Return every line of the records that includes the string "this".

* Supplied material *
━━━━━━━━━━━━━━━━

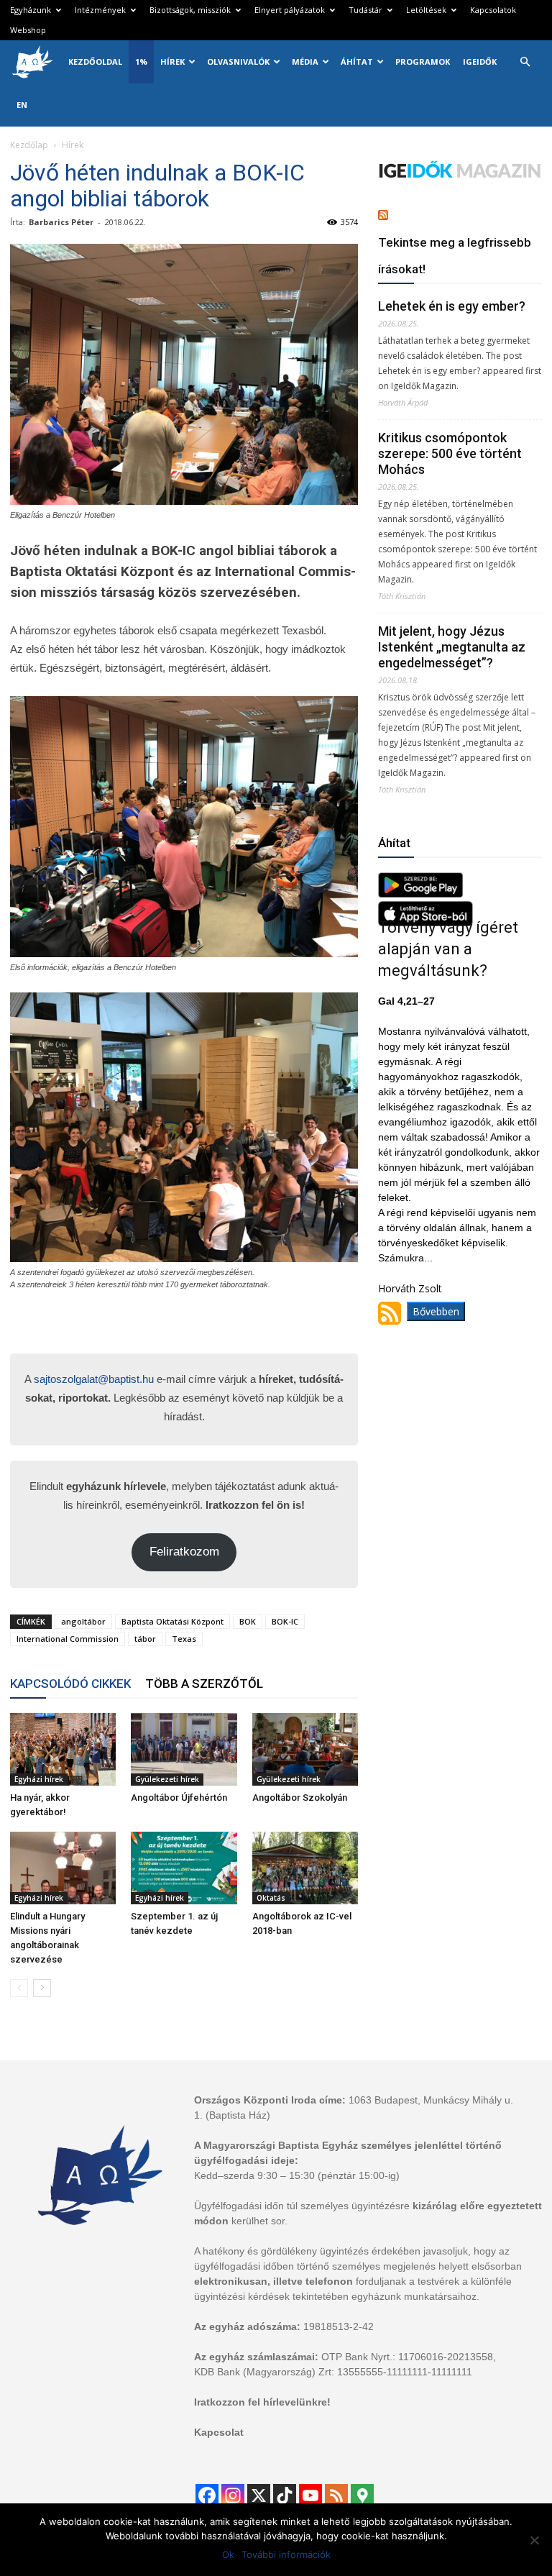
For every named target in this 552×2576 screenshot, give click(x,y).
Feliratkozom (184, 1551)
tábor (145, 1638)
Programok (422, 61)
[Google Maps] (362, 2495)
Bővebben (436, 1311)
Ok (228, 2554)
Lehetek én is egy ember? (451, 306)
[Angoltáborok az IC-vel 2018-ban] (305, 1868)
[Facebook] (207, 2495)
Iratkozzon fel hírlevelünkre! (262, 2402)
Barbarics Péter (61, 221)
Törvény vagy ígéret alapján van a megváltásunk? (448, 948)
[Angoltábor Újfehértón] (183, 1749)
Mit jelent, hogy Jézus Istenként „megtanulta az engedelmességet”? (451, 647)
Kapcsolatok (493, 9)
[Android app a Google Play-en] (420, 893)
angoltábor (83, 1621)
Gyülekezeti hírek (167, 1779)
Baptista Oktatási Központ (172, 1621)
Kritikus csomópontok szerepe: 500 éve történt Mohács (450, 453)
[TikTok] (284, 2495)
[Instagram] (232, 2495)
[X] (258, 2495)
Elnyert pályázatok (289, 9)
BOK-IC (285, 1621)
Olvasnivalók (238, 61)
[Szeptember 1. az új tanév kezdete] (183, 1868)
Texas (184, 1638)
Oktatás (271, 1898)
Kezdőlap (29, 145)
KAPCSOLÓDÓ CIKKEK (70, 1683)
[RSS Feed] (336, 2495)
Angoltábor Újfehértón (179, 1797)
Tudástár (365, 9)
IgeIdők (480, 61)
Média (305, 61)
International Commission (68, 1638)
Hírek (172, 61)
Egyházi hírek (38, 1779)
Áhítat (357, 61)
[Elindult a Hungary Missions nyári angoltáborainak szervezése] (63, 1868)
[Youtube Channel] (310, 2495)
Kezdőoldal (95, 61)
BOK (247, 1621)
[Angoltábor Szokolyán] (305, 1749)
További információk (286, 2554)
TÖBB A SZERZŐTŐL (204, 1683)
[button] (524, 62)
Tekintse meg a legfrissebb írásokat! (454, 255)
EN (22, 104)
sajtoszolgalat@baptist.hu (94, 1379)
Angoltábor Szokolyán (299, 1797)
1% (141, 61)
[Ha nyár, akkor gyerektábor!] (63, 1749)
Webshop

━━━━━━━━━━━━━━━━

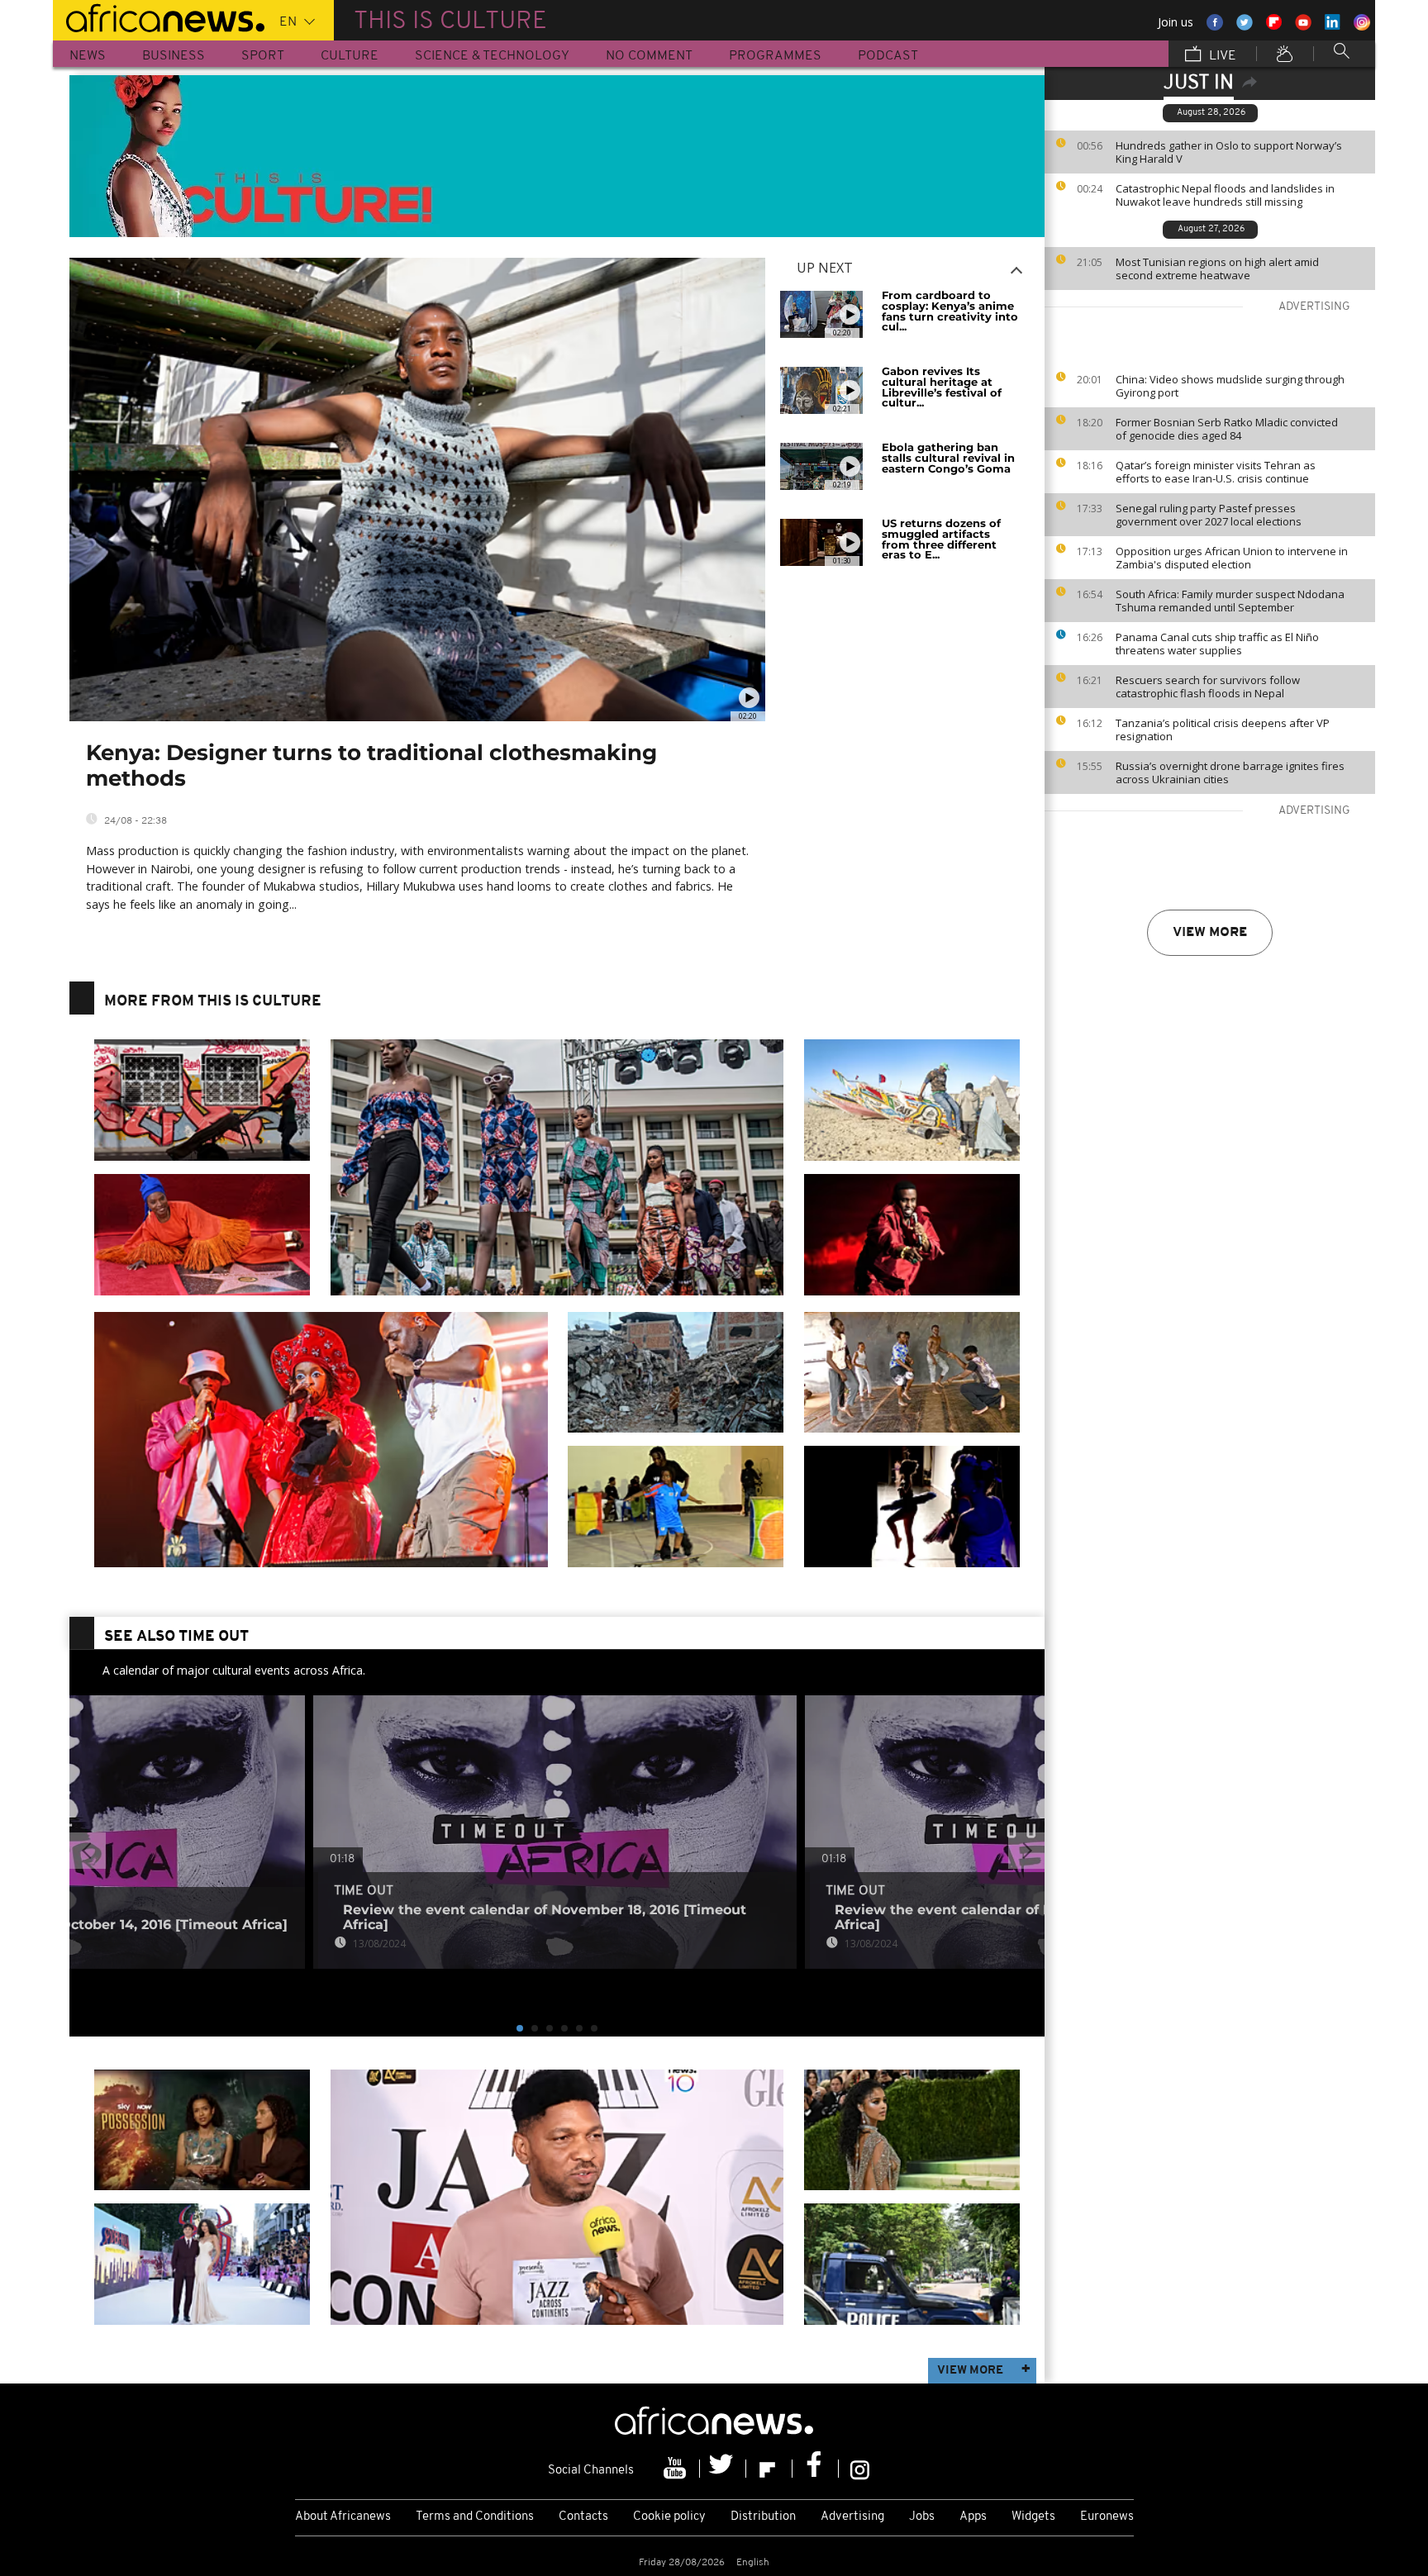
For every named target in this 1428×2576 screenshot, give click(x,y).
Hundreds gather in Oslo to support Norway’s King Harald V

━━━━━━━━━━━━━━━━

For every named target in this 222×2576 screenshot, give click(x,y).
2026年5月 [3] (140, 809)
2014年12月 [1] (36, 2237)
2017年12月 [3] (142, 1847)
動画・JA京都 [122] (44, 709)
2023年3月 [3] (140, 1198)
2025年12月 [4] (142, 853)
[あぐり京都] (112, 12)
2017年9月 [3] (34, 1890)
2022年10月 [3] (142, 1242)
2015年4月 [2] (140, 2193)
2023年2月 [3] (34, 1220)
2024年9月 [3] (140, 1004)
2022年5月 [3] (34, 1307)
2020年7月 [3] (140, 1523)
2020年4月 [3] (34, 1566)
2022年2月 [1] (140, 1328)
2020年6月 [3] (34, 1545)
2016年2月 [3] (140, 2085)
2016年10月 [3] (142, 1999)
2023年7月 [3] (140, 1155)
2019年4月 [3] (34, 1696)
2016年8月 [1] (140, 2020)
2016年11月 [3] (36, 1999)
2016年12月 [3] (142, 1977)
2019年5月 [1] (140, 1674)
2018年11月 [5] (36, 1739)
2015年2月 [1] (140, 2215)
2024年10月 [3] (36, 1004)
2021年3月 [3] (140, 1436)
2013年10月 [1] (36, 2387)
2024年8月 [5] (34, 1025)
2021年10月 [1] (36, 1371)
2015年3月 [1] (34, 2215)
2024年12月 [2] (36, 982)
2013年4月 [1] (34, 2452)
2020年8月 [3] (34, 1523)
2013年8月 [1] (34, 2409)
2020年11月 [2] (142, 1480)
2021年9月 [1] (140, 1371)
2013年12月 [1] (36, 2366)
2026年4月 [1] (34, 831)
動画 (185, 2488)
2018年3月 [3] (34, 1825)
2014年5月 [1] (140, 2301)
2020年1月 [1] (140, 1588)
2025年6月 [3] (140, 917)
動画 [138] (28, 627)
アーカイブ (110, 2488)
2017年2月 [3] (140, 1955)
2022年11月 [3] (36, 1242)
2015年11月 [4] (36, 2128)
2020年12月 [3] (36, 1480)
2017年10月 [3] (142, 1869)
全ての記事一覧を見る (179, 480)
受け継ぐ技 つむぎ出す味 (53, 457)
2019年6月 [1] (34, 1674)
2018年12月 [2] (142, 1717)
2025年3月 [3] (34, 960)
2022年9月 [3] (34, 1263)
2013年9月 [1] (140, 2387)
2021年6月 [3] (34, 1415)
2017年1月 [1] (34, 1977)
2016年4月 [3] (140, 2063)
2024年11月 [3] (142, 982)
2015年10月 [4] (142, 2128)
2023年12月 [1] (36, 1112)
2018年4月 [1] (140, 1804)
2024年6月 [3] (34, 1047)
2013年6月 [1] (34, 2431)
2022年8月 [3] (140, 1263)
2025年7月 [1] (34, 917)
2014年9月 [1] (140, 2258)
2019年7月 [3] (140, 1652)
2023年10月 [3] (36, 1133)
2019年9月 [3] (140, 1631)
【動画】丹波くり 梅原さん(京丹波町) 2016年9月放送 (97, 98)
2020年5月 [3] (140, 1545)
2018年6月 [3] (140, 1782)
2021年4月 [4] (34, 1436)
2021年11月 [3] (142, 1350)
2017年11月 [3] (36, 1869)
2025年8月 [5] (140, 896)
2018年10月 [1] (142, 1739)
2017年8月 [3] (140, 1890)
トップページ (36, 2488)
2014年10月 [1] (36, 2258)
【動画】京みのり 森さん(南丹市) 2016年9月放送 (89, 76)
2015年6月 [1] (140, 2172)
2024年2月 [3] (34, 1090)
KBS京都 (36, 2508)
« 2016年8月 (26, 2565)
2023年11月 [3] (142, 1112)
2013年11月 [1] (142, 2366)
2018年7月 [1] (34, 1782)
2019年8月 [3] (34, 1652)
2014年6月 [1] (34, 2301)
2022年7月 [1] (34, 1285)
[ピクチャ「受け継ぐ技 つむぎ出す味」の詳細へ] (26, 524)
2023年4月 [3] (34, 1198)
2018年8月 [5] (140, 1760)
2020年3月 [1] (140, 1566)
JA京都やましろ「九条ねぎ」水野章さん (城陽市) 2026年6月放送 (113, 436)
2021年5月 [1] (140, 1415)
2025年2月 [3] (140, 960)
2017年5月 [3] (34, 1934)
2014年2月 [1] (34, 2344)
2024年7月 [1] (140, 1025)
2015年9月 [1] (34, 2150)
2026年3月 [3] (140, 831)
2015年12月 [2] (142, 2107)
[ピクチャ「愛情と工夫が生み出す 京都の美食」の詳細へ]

━━━━━━━━━━━━━━━━

* Exercise output *
For every named target in this 552×2576 screenshot, give click(x,y).
For every named target in this 1428×2576 screenshot, give click(x,y).
For every named target in this 222×2576 screenshot, give click(x,y).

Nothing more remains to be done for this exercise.